Work request → Omit all pictures, and print word for word only the lines from the one containing "Click the red error messages icon" through the end of the data.

☆ ☆ ☆ ☆ ☆ ☆ ☆

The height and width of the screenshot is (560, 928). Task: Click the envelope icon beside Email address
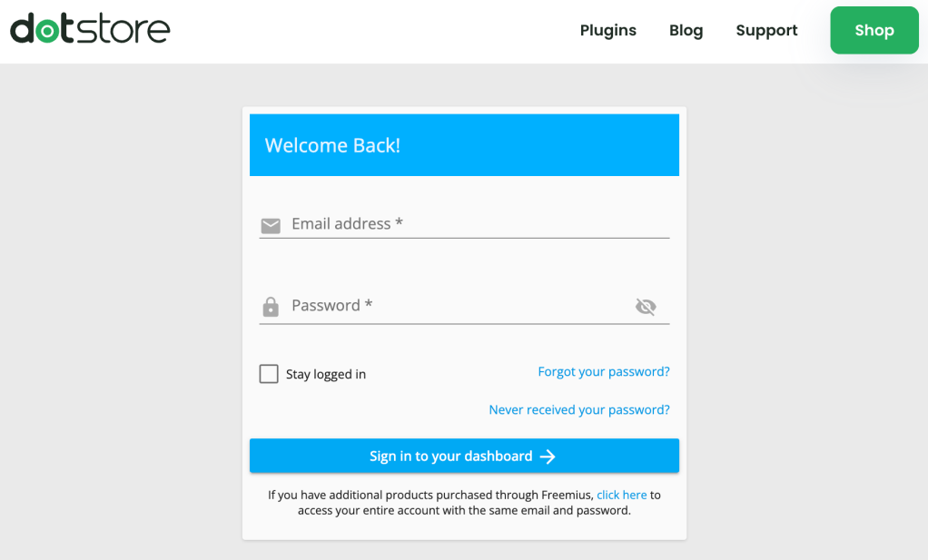[x=271, y=226]
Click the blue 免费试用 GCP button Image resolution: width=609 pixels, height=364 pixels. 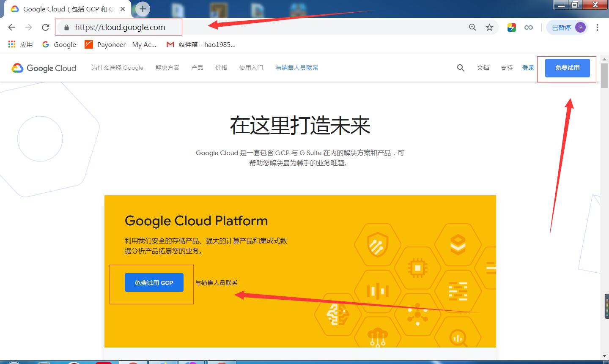point(154,282)
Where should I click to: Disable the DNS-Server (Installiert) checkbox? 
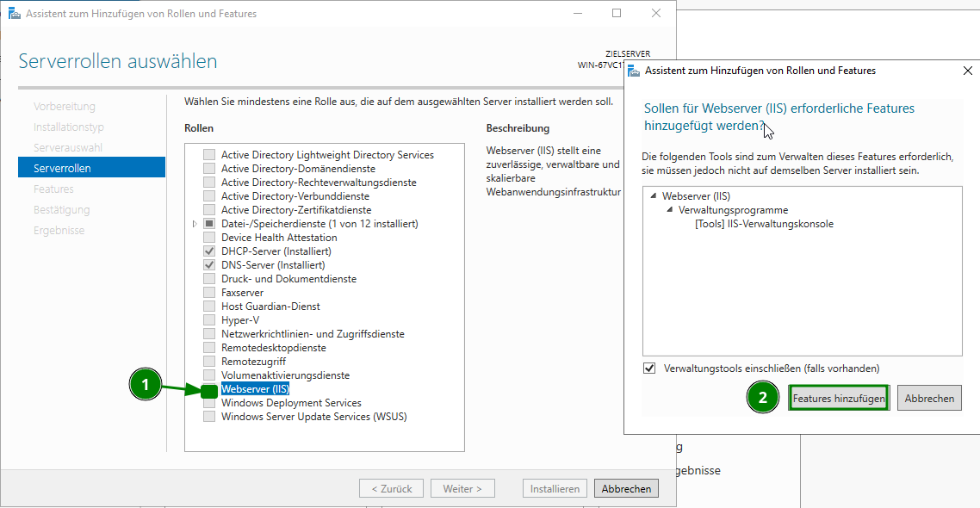208,264
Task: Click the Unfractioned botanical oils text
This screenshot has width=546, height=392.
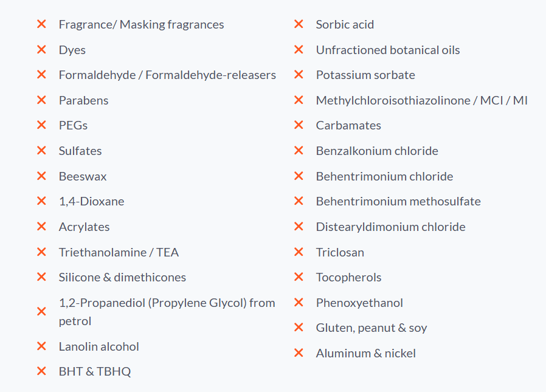Action: 387,50
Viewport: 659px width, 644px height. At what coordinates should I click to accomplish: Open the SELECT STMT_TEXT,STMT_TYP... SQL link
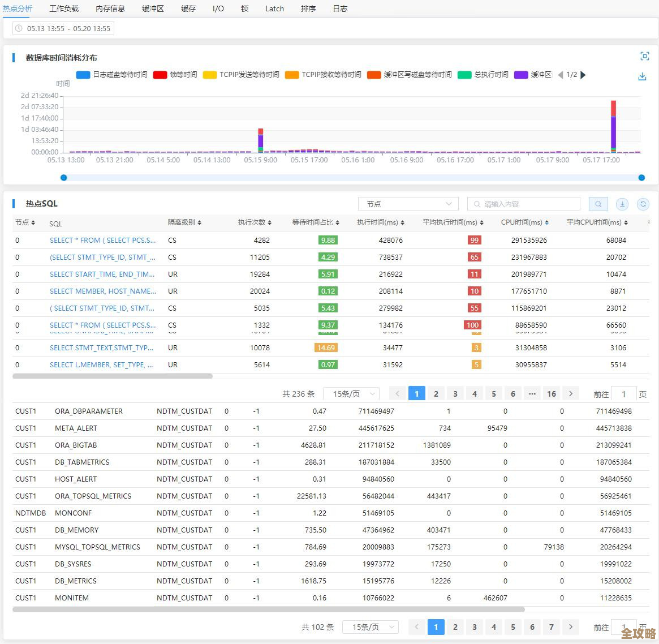(x=101, y=348)
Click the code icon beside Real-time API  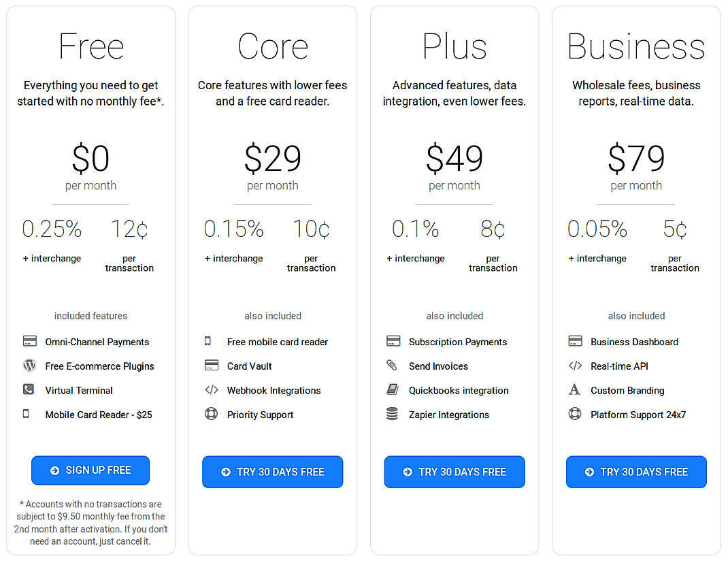coord(575,366)
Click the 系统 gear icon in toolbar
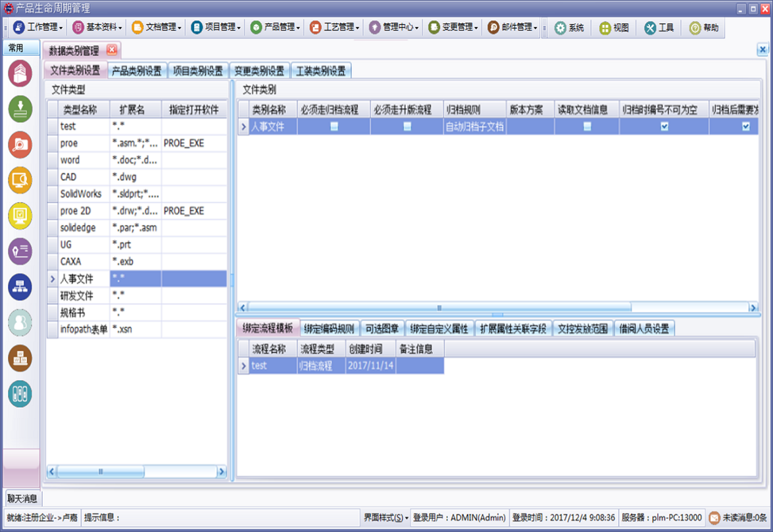 (561, 28)
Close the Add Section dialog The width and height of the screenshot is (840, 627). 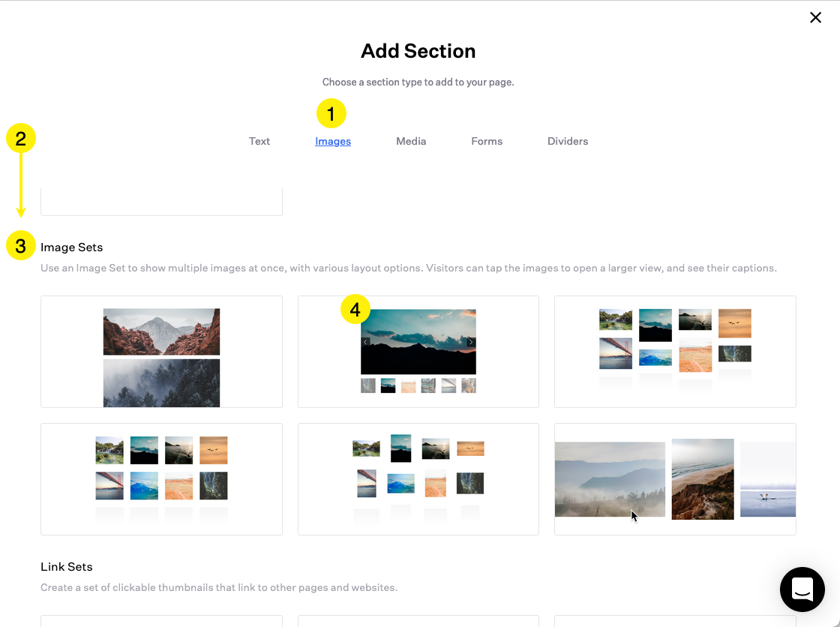815,17
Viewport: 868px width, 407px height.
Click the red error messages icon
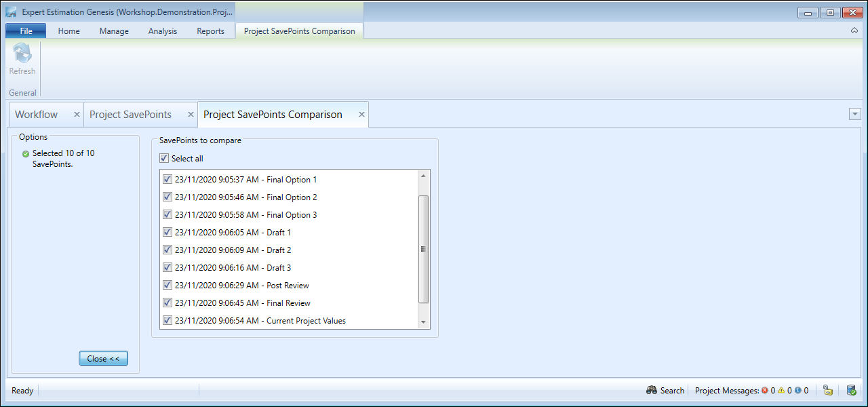(765, 391)
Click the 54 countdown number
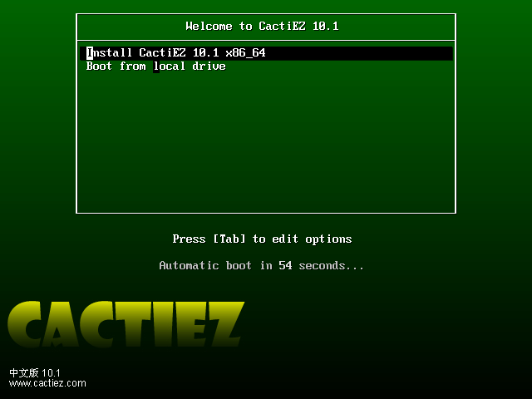Viewport: 532px width, 399px height. pyautogui.click(x=285, y=265)
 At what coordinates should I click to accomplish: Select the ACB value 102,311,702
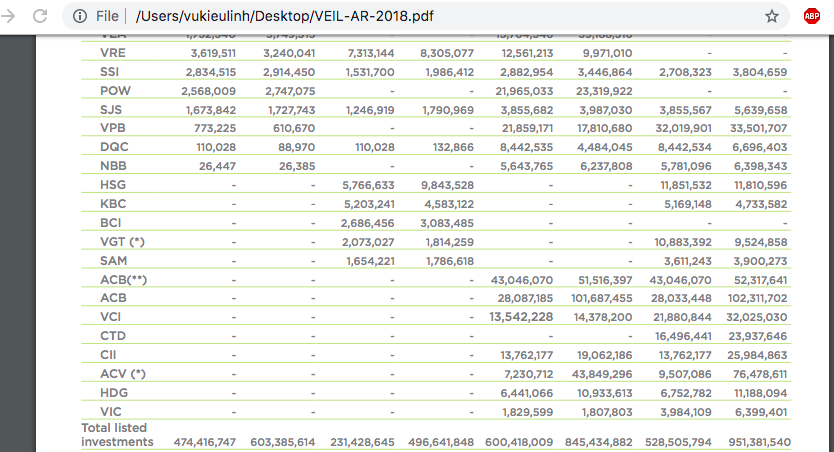coord(748,298)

☆ ☆ ☆ ☆ ☆ ☆ ☆

Exercise result →
Click the red error messages icon
(765, 391)
Click the 54 countdown number
Viewport: 532px width, 399px height. pyautogui.click(x=285, y=265)
 At what coordinates should I click to accomplish: Select the ACB value 102,311,702
coord(748,298)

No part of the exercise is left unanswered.